My experience so far

Having never so far contributed to Open Source(except for couple of patches to PSF) , it was an wonderful opportunity helping me to learn a lot about Open Source and Python(as a programming language). Realized that Software Engineering is better understood practically
than theoretically(at school). With my mentors support , I was able to learn a lot of things about how to program better , and also how to program in a Pythonic way. There has been couple of hiccups on my side, but it was always overcome with my mentors help. So, participating in Gsoc has been really amazing. With Mid-Term evaluations coming in three days, I will be a little busy , finishing over my pending work .
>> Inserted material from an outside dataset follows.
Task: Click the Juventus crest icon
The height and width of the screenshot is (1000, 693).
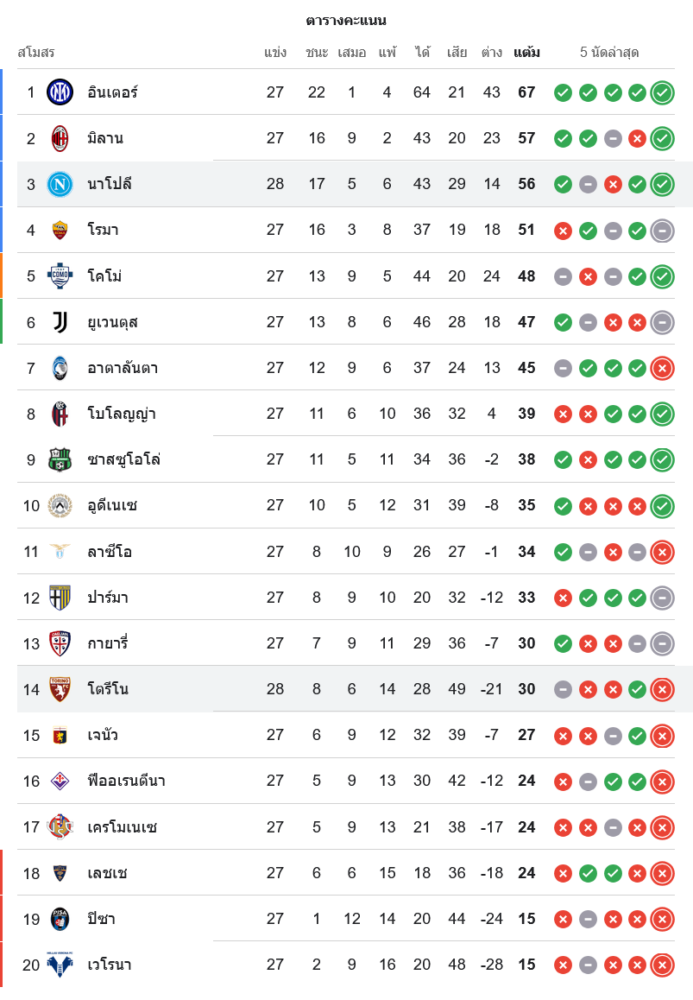Action: click(x=60, y=322)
Work achieved so far (me and Boris):
1) Have a VManager to handler VM functionalities
2) Have a Diskhandler to transfer data to and fro the Virtual Hard disk
3) Manager functionality which synchronizes all the operations which constitutes downloading the packages, calculates the dependencies, transfer data on to the disk, call the VM, execute the tests and get the results back. (needs to be enhanced little)
4) A communication channel between master and slave(needs to be enhanced little)
5) Creating tasks for execution
6) Creating simple recipes
7) Task Manager for execution of tasks.

VManager

This particular module to be included in PyTI is one of the most important part in the architecture. Even though the main goal of vmanager is to manage the vms, there are other secondary goals like getting the data from the virtual hard disk on to the host and viceversa . Even though it is designed with PyTI in mind, I guess it can work out pretty good for the rest of the projects(except the ones which requires networking) which plan to manage VirtualMachines. Ofcourse some tinkering has to be done to cater the project needs.
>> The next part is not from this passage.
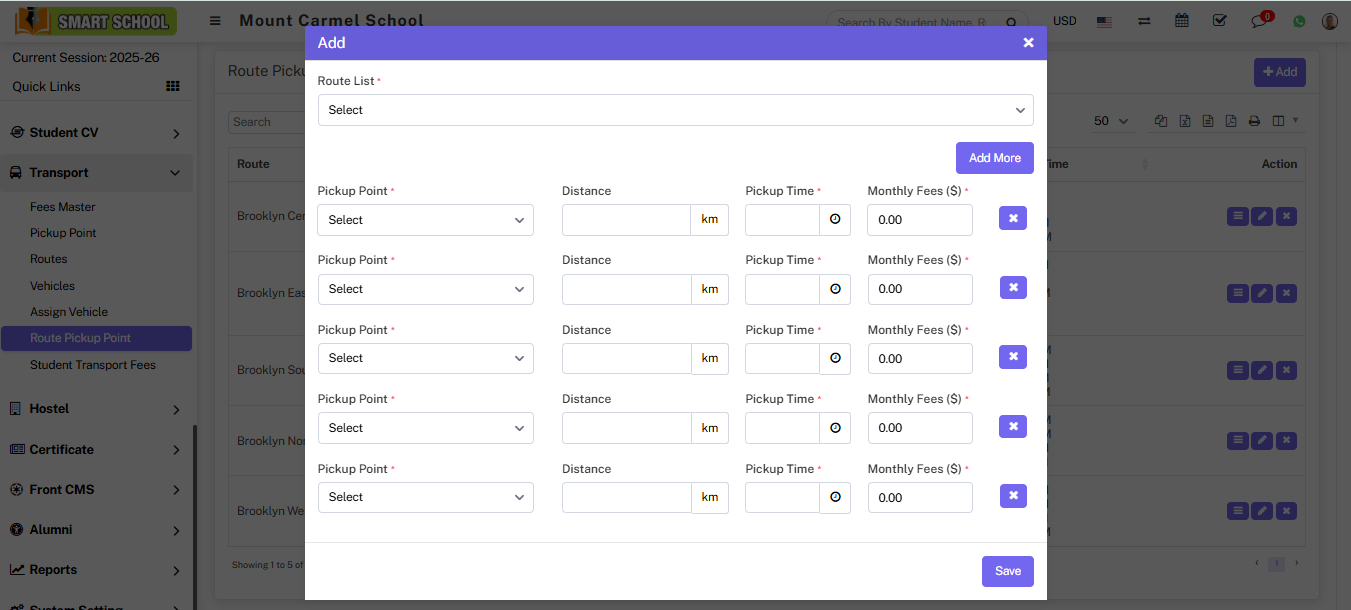Open the third Pickup Point dropdown
The image size is (1351, 610).
425,358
I will just illustrate with a simple example to start, save the state(snapshot), rollback and stopping the virtual box.

from vms import *
config = {'name': 'test123', 'memory':'123', \
              'disk_location': 'dsl-4.4.10.iso', \
              'hd_location': 'disk.vdi'}
a = VirtualMachine('hey', "vbox:///session", config=config) 
a.start()
a.createSnapshot('hello', 'blah')
a.rollback('hello')

It is pretty clear from the above examples , each of the operations performed. Since vmanager uses libvirt library, it wont be difficult to migrate to other hypervisors if ever the need arises.

For reading the virtual hard disk , I wrote a diskhandler code , which uses libguestfs library .

A small illustration for mounting the disk , uploading and downloading data from and to the host machine

from diskhandler import *
d = DiskOperations('/home/yeswanth/a.vdi')
d.mount()
d.upload("/home/yeswanth/a.txt", "/root/a.txt")
d.download("/root/b.txt", "/home/yeswanth/b.txt")
d.close_connection()

Fore extensive read on vmanager or PyTI , please do read our documentation

Research over master slave architecture

The environment part can be divided into two parts
1) Master – Slave Architecture
2) Raw Data API (which depends on the execution project)

My last week went researching on Master – Slave Architecture .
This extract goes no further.